榊 佳之 氏 (国立大学法人 豊橋技術科学大学学長)

1990年に開始されたヒトゲノム計画は、2001年2月の概要版発表を経て、2003年4月に解読終了。その時、6カ国の首脳と研究代表者は協同で解読完了を宣言しました。榊佳之氏は、日本代表として国際プロジェクトに参画し、21番染色体の解読を始め、ヒトゲノム計画に大きく貢献しました。DNA Anniversary記念インタビュー第一弾は、ライフサイエンス分野で初めてのプロジェクト型研究を推進した榊氏に、お話を伺いました。

研究者になったきかっけは何でしょうか?
父が研究者だったことや、熱心な高校の化学教師の影響で東京大学理科一類に進学しました。大学では生化学者の江上不二夫先生と出会い、研究への興味を抱きました。先生との出会いは大切ですね。決定的だったのは、大学時代に書籍部で何気なく手にした、ジャコブの「大腸菌の性と遺伝」(岩波文庫)という本。実験を重ね、データを丁寧に検討し、オペロン説を打ち立てていく、不屈の研究者の姿に魅了されたんです。そして遺伝子こそ生命の本質、その研究こそが私の進むべき道と確信しました。

研究人生のマイルストーンをあげるとすれば何でしょうか?
アメリカ留学で分子生物学、分子遺伝学を学び、帰国して数年後の1977年に九州大学の医学部へ異動したことが大きな転機でした。私は理学部の出身で、科学へ好奇心も強かったのですが、医学部で臨床応用を見据えた遺伝子の研究に取り組んだことで、病気と向き合い、人のために研究するという強い使命感が生まれました。それがヒトゲノム解読プロジェクトへの参画にもつながったと思っています。ヒトゲノム解読完了宣言も、マイルストーンの一つですね。

10年前の研究者としての思い出を教えてください。
もちろんヒトゲノム解読完了です。日本の研究者は、ヒトゲノム解読の重要性を早くから提唱していましたが、なかなか進まずにいました。それでも国際協力の体制を整え、バミューダー会議で情報公開の原則を確認し、国と交渉して大型予算や解読コアセンターを設置する等、多くの関係者と協力して様々な困難を乗り越えました。ヒトゲノム解読は、ライフサイエンス分野で初めてのプロジェクト型研究であり、それを経験できたことは本当に幸運でした。

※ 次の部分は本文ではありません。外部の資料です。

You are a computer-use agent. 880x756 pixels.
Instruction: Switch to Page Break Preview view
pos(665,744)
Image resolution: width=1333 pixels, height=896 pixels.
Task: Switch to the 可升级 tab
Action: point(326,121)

科学や技術の進展を踏まえて、数十年後の未来をどう予測しますか?
DNAの二重らせん構造発見から60年、PCR法開発から30年ですよね。この数十年の変遷を体験した身として、未来予測はとても難しい。これから食糧・エネルギー・環境は避けて通れない問題となってくるでしょう。ただ一つ言えることは、科学における技術開発の重要性は、さらに増していくということです。振り返ると、1986年のアプライドバイオシステムズの自動DNAシーケンサの開発や、それに続く1998年の日立の技術を採用したハイスループットシーケンサの開発は、ヒトゲノム解読を計画通りに終了できた要因の一つでした。これからも技術開発と科学の進歩が、同調する時代が続きそうです。精緻な技術で細胞一個から発生や分化の分子機構を解明したり、合成生物学の手法で有用な微生物を創出するなど。時代が抱える問題を解決できる、科学と技術がさらに強く求められていくと思います。

榊 佳之(さかき よしゆき): 1942年愛知県生まれ。1971年東京大学大学院理学研究科博士課程修了(理学博士)。1985年九州大学教授、1992年東京大学医科学研究所ヒトゲノム解析センター長、2004年理化学研究所ゲノム科学総合研究センター長等を経て、2008年より現職。2002~2005年まで、HUGO(国際ヒトゲノム機構)会長。2005~2011年まで日本学術会議会員、2003年紫綬褒章受賞等。


参考資料

  • "The DNA sequence of human chromosome 21" Nature405, 311-319, (2000) Hattori M,et al.